|Growing Jordan's ICT sector: Lets think outside the box a bit!
|Thinking outside the box seems to be the buzzword of choice these days. We heard it quite a few times during the successful Jordan ICT forum held on 30 September and 1 October.
My problem with buzzwords is that -by virtue of their "buzziness"- their meaning, if they actually have any, get diluted.
They mean everything to everyone. So a definition becomes needed: What is the box out of which we must think ?
Building on a remark I raised during the Jordan ICT forum, please allow me to suggest a definition for one of these boxes, and how it is hurting Jordan's emerging ICT industry, and indeed the region's ICT industry at large.
As a member of a regionally focused research and analysis company, I am in a position to spot the duplication that is happening across the region. Everyone seems to want to be a "telecom hub", an "outsourcing center". Everyone wants to develop an export orientated ICT industry, reverse the brain drain, etc. Be it Egypt, Jordan, Syria, Lebanon, Morocco or the UAE, the initiatives are heartwarmingly (or worryingly?!!) similar.
Similar also are the hurdles facing each of these countries in achieving the goals of their initiatives. Almost all complain of the small current size of the market, and the lack of a "critical mass" (here's another buzzword for you!). Many complain of duplication and fragmentation within the markets.
Companies are too small, and too focused, to be able to sustain a global foot print, industry insiders say. In many cases they waste resources competing rather than consolidating to be viable regional and global players, they add. The problems are real and I agree with them. Which brings me to the box I would like to define. This box is the very borders of our separate countries. While a major problem lies in the "intra country" fragmentation and duplication, I would venture say that the fatal, more serious problem, lies in the very obvious regional fragmentation and duplication.
If we want to have a viable, and globally competitive, ICT sector we need to address these problems head on. A common market is not just a market where trade moves freely, it is also a market where labor moves freely. Our borders are quite porous in front of the low skilled labor (you need only look at the construction and agriculture sectors of Lebanon and Jordan to see the level of regional migration between Egypt, Syria, Jordan and Lebanon).
They are however, firmly shut in the faces of the high skilled technology oriented workers. Can a Jordanian company open an office in Lebanon, and send some Jordanian engineers to work there? Can a Lebanese ICT company do the same in Jordan? The answer is no. How then will the companies grow if they face many labor movement hurdles outside their home markets. This is a question conveniently overlooked, because it is politically charged.
To make my point more vivid, I would like to share one very real example. We conducted a study for a client on the call centers in the region. We found more than 23 call centers in around seven Arab markets. Virtually all were seeking regional, not just local, business. Had the investors in these call centers been able to count on easy, not necessarily totally free, labor movement, the number would have been much lower and the chances of success much higher for all.

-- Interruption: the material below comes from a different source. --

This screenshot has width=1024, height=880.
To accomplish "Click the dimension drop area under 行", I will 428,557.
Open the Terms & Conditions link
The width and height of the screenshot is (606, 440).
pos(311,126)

A call center in Jordan, that aims to cater to the regional market across the Arab world will be better off if it can easily employ Jordanians as well as non-Jordanians to harness the different accents and language skills in the region. The same would apply for a Lebanon-based call center, which may find Syrian and Jordanian employees also helpful for some of its target market. The region is not served by 23 call centers cornered in their home markets and disadvantaged regionally. It will be much better served by 10 larger call centers, well entrenched in the region and are able to expand globally.
Actionable suggestions are always nice. Therefore, I will end with one such suggestion. I think we can start by trying to reach agreements with our neighbors with similar circumstances (in terms of unemployment, GDP levels, etc). These neighbors include Syria, Lebanon and Egypt. These agreement should allow for very smooth movement of labor possessing ICT-friendly skill sets. This will allow companies to plan regional expansion and consolidation and the region will be closer to reaching the hitherto very elusive "critical mass". I started with a buzzword, I might as well end with one! The writer is the President of the Jordan-based Arab Advisors Group which provides research, analysis and forecasts of Arab communications, media and technology markets.